私たちは、起きている間に、「アデノシン」という化学物質が脳内に蓄積されていくことが、最近の研究で分かってきました。
体内のアデノシンが増えてくると自然と眠気を感じ、さらにアデノシンの量が増えていくと眠りたい欲求に強く駆られるようになります。この現象が「睡眠圧(眠くなる圧)」と呼ばれるものです。
脳内に蓄積された睡眠圧(多量のアデノシン)は、大人の場合、8時間ほど眠れば一掃されますが、体内に残っていると、日中でも「何だか眠い」という感覚が続いてしまいます。
この起きている間に、アデノシンが脳内に蓄積されて、眠くなる生理現象は、「スニップスのリン酸化」と呼ばれています。
アデノシンとは
アデノシンは、細胞内に蓄えられたATP(アデノシン三リン酸)が、エネルギーとして燃焼した際に、余剰産物として細胞外に放出される代謝分子です。
アデノシンの量が増え過ぎると、体内はATPを多く消費した状態となるため、その情報(シグナル)がフィールドバックされ、ATPを蓄える状態、つまり睡眠状態を促します。
アデノシンとカフェインの豆知識
なぜ、寝る前にコーヒーを飲むと、眠れなくなるのか?
カフェインは、コーヒー、紅茶、エナジードリンク(カフェイン量大)、コーラなどに含まれる刺激性物質です。
カフェインは、アデノシンが受容体に結合するのをブロックすることで、アデノシンの入眠効果を阻害します。カフェインを取ると、一時的に目が冴えるのは、その為です。

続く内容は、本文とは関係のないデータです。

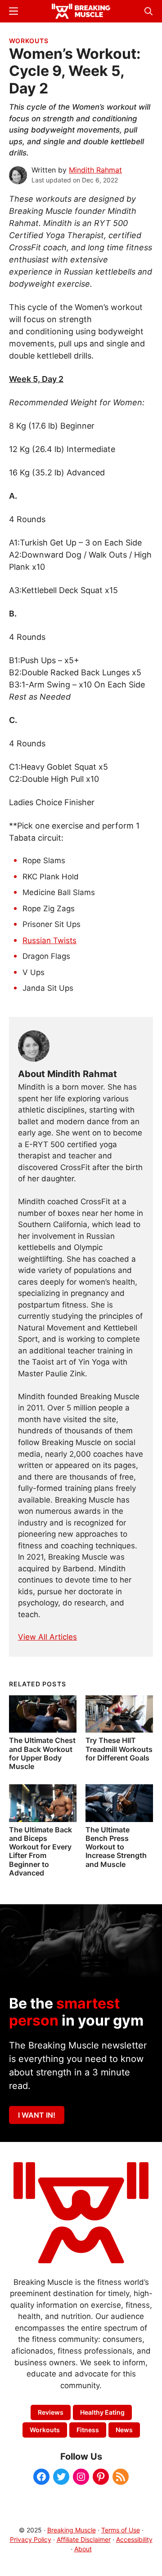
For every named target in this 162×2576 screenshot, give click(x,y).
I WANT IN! (36, 2114)
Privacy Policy (30, 2539)
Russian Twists (49, 940)
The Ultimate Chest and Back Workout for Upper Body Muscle (42, 1753)
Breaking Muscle (71, 2530)
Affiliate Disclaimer (84, 2539)
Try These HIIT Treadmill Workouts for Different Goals (119, 1749)
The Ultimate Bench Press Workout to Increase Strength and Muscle (116, 1847)
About (83, 2549)
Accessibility (134, 2539)
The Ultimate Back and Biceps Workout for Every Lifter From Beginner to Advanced (40, 1851)
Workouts (29, 40)
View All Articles (47, 1636)
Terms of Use (120, 2530)
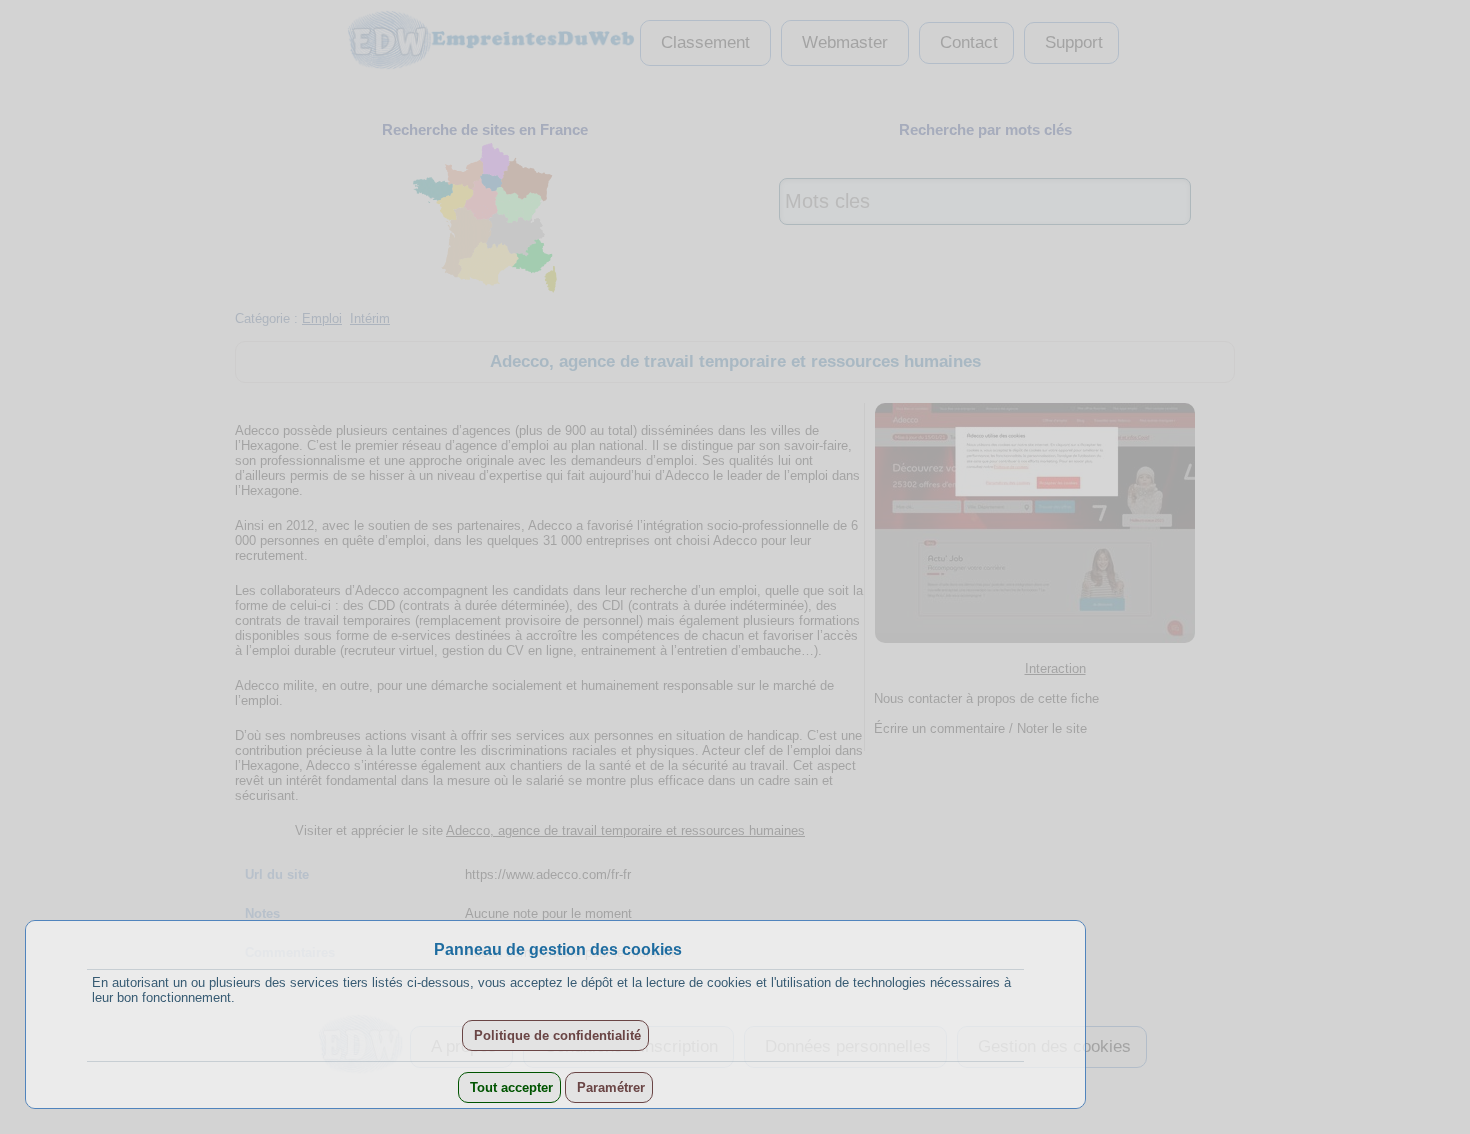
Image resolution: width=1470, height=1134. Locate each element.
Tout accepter (509, 1087)
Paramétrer (609, 1087)
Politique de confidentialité (555, 1035)
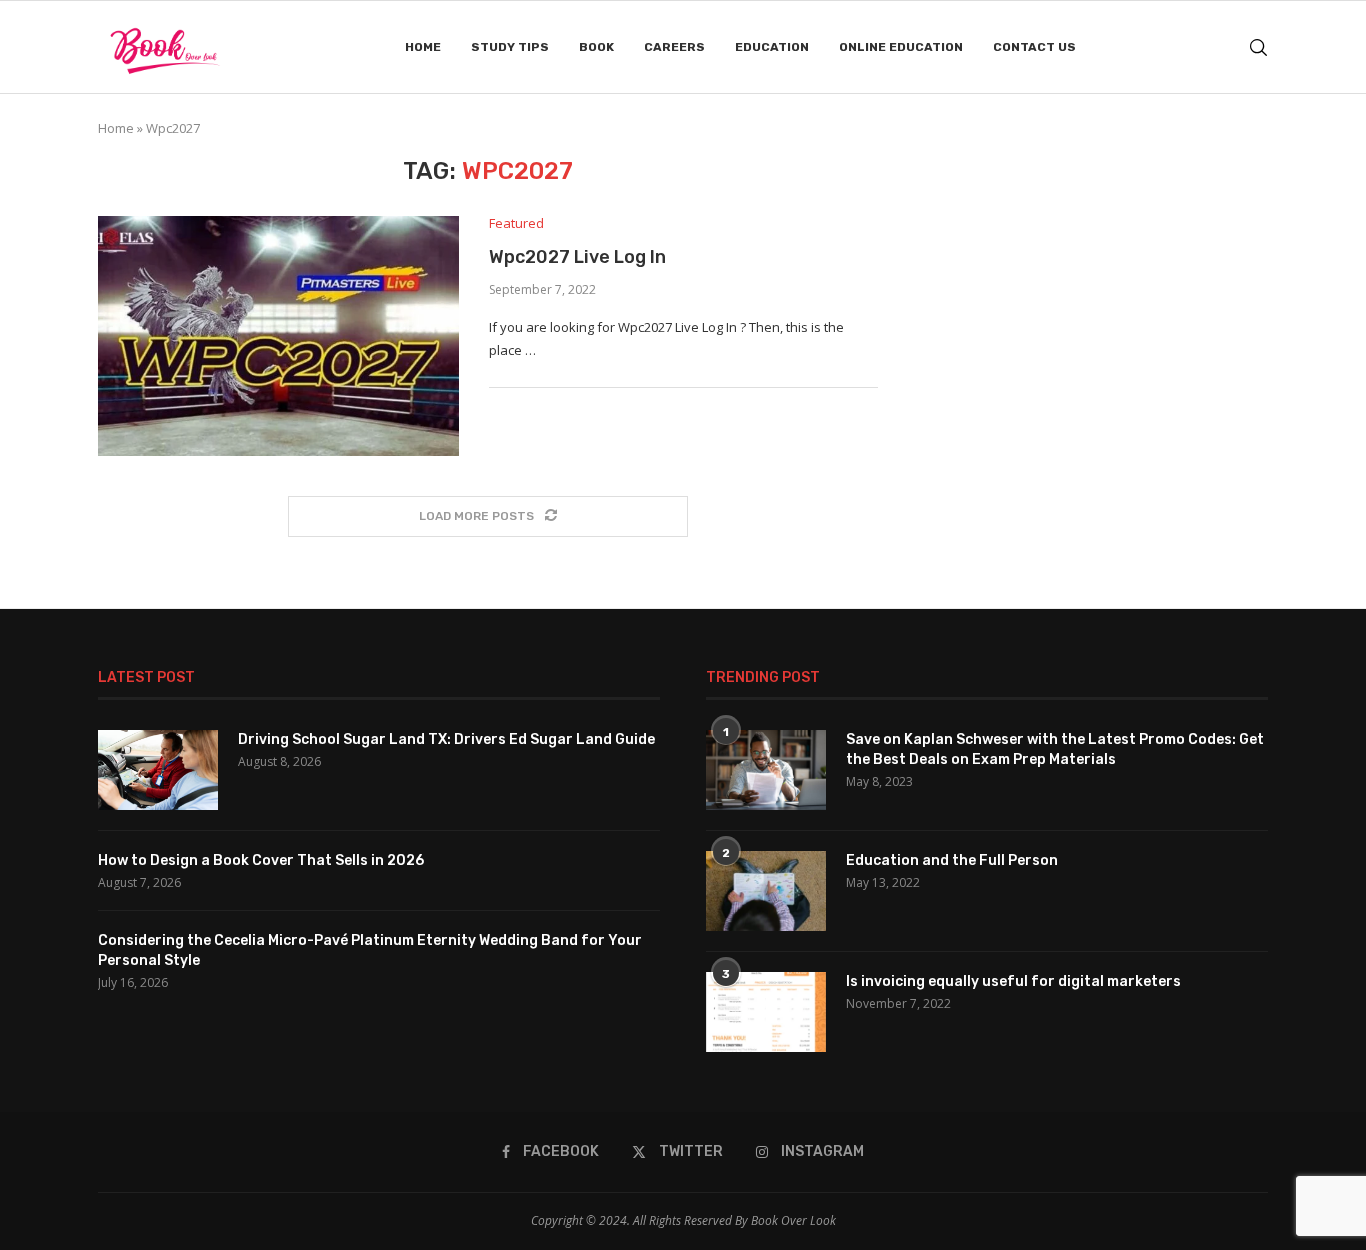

しかし、カフェインの効果が切れると、抑制されていたアデノシンが受容体に結合し、急に強い眠気が襲ってくることがあり、これをカフェインクラッシュと呼びます。
頻繁にカフェインを摂取すると、体はより多くのアデノシン受容体を生成し、カフェインの効果を減少させる耐性が生じることがあります。
眠気に対抗するために、カフェインの摂取量が増えてしまうのは、この為です。
運動と睡眠の関係
なぜ睡眠には運動が良いか?
前述のように、人は体内にアデノシンが増えるほど、睡眠が誘発されます。
よく眠れるようになるには。アデノシンを増やすには、酸素とATPを使ってエネルギーを消費する必要があります。人体の中で、最もATPを消費するのは、骨格筋です。
つまり、適度な運動(有酸素運動)によって、睡眠誘発物質(アデノシン)が生産され、良質で深い眠りが得られます。
一方、不眠症に悩む現代人の多くは運動習慣が不足しがちです。一日中、座りっぱなしや、同じ姿勢でパソコンや事務作業を強いられることで、体幹骨格筋系のエネルギー代謝が不足して、十分なアデノシンが生成されない場合は、睡眠の質が低下します。
さらに、多量の情報処理のため、目と脳だけを酷使するアンバランスなエネルギー消費を強いられます。
趣味や気晴らしが、身体を動かすことではなく、動画視聴なゲームだとなおさら目と脳に負担です。
身体は疲れいないのに、目や脳が上手く働かない。最近では、このようや状態を「脳疲労」といいます。
脳疲労(のうひろう)とは、精神的なストレスや長時間の知的作業、勉強などの集中力の持続などによって脳が疲弊した状態を指します。これは物理的な疲労とは異なり、主に認知機能や感情、意思決定能力に影響を及ぼします。